Xiaofei Tan [Thu, 11 Apr 2019 12:46:41 +0000 (20:46 +0800)]
scsi: hisi_sas: Support all RAS events with MSI interrupts
This patch is to switch HW all error handling from PCI AER to MSI interrupt
due to non-standard PCI implementation. All HW errors which were being
reported through PCI AER can be reported through MSI interrupt also.
Do two things to complete the switch:
1. Notify FW to switch to MSI handling through ACPI DSM.
2. Add MSI handling for some hw errors, ECC errors and poison errors (we
also call some of them AXI reuser error). They were handled only through
PCI AER before.
For old FW reporting PCI AER events, the PCI AER handler will see that the
driver on longer support AER, and will leave the device in offlined state,
which is safe.
scsi: hisi_sas: allocate different SAS address for directly attached situation
In commit 8b8d66531555 ("scsi: hisi_sas: make SAS address of SATA disks
unique"), we ensured that each SATA disk in the system has a unique SAS
address, even if it is fake. That was for v2 hw.
John Garry [Thu, 11 Apr 2019 12:46:38 +0000 (20:46 +0800)]
scsi: hisi_sas: Fix for setting the PHY linkrate when disconnected
In commit efdcad62e7b8 ("scsi: hisi_sas: Set PHY linkrate when
disconnected"), we use the sas_phy_data.enable flag to track whether the
PHY was enabled or not, so that we know if we should set the PHY negotiated
linkrate at SAS_LINK_RATE_UNKNOWN or SAS_PHY_DISABLED.
However, it is not proper to use sas_phy_data.enable, since it is only set
when libsas attempts to set the PHY disabled/enabled; hence, it may not
even have an initial value.
As a solution to this problem, introduce hisi_sas_phy.enable to track
whether the PHY is enabled or not, so that we can set the negotiated
linkrate properly when the PHY comes down.

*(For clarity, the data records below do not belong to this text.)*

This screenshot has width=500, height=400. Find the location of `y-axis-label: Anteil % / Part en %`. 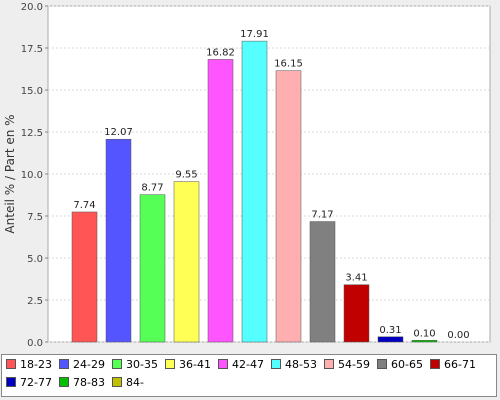

y-axis-label: Anteil % / Part en % is located at coordinates (10, 174).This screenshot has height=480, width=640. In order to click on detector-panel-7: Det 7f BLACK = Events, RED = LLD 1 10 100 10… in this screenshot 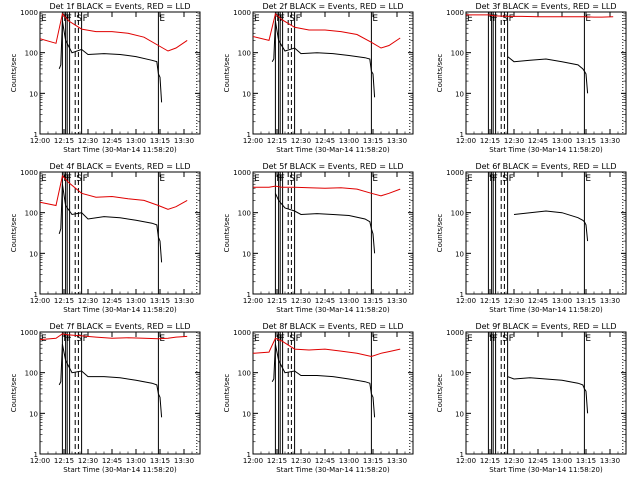, I will do `click(106, 398)`.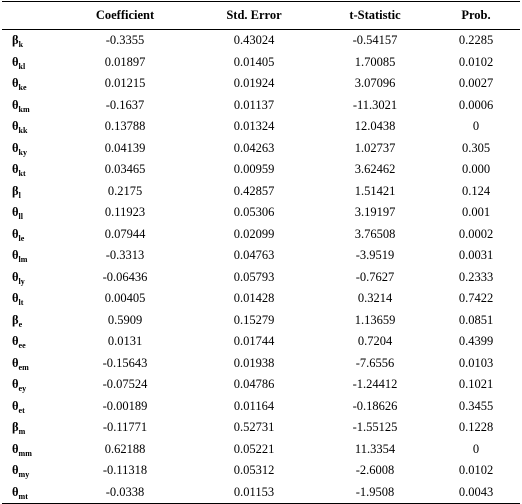  What do you see at coordinates (24, 109) in the screenshot?
I see `parameter-subscript: km` at bounding box center [24, 109].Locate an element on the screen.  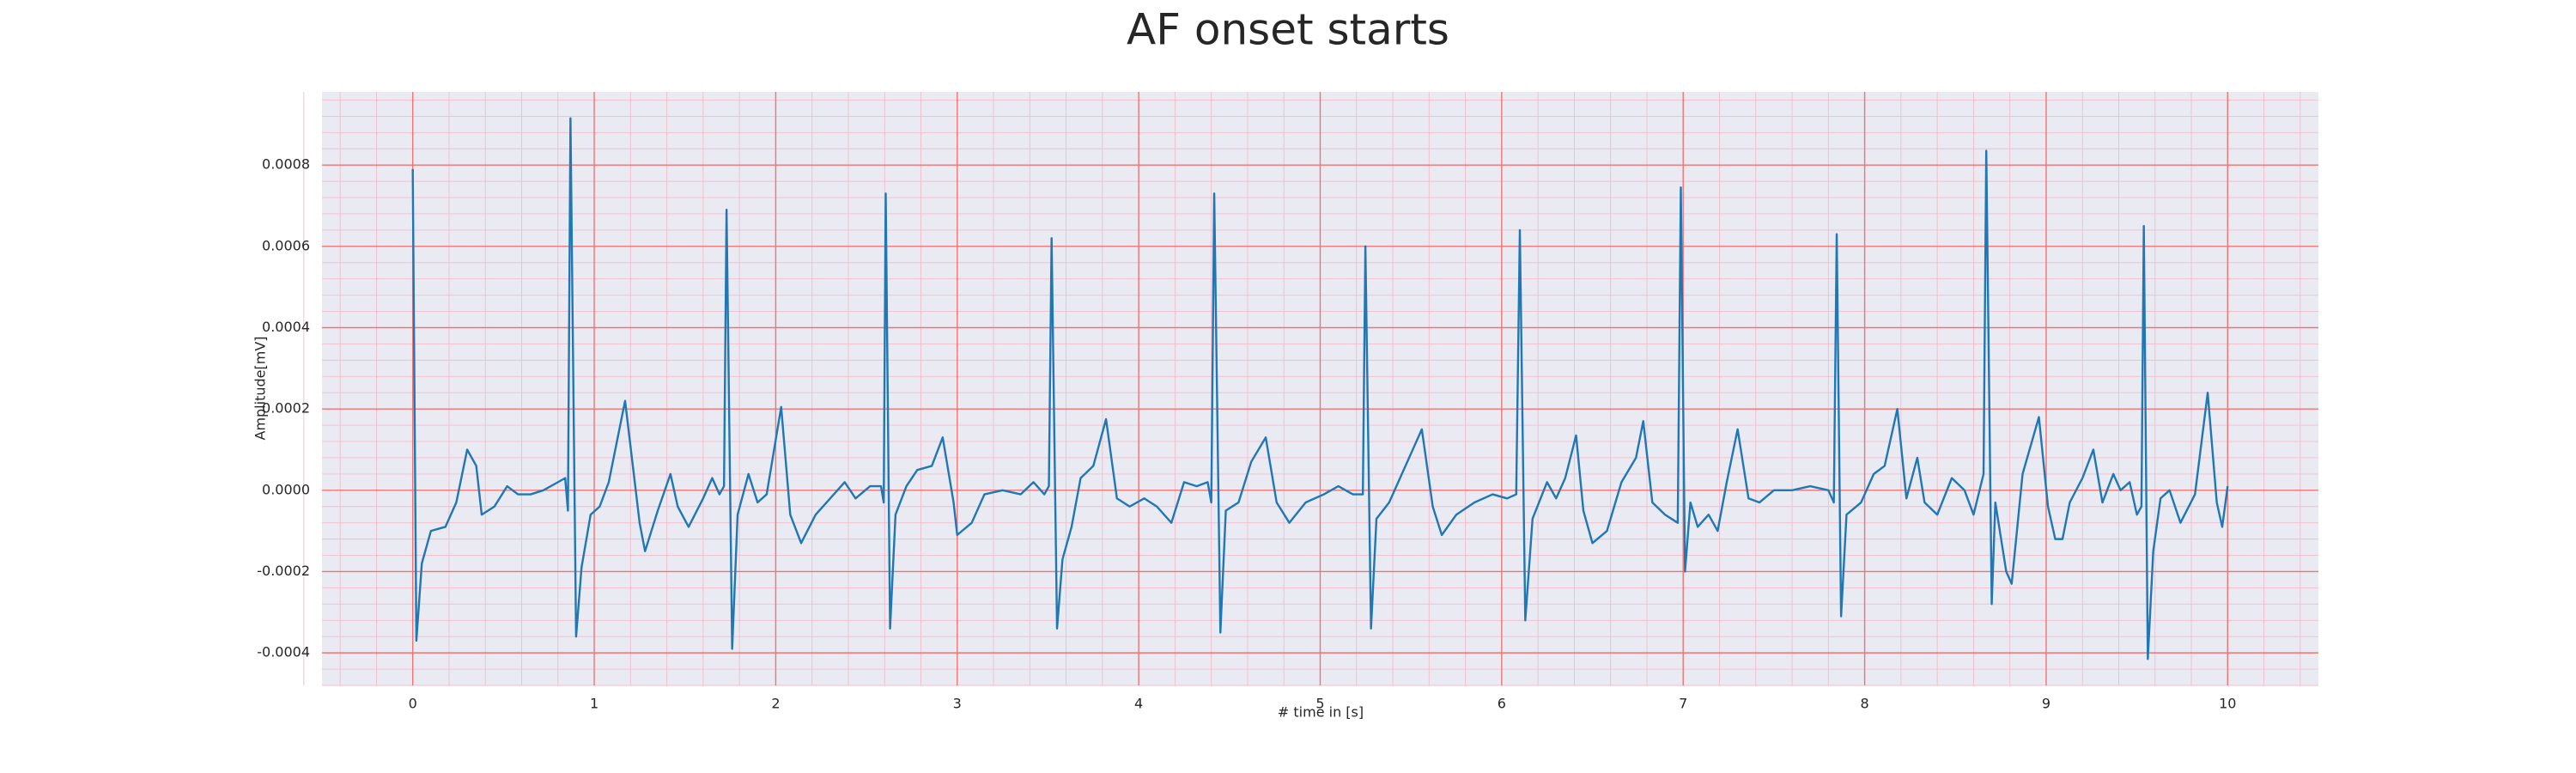
chart-title: AF onset starts is located at coordinates (1288, 30).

scsi: hisi_sas: Remedy inconsistent PHY down state in software
Currently there are two scenarioes which may cause PHY state of hardware
(which is 0) is inconsistent with the state held in software:
- Unplug SAS wire before get_phys_state when SAS controller reset, then the
interrupts of phy down are ignored, phy state is 0 before reset, and it
also gets 0 after reset, so phy down doesn't occur even if unplugged SAS
wire;
- For v3 hw later version, it will close bus when 2 bit ECC error occurs.
So if unplug SAS wire at that time, interrupts of phy down also not
occur. So at last it will cause host reset. It also get phy state 0
before and after reset, the same issue occurs.
To solve it, use hisi_sas_phy_down() directly in rescan topology function.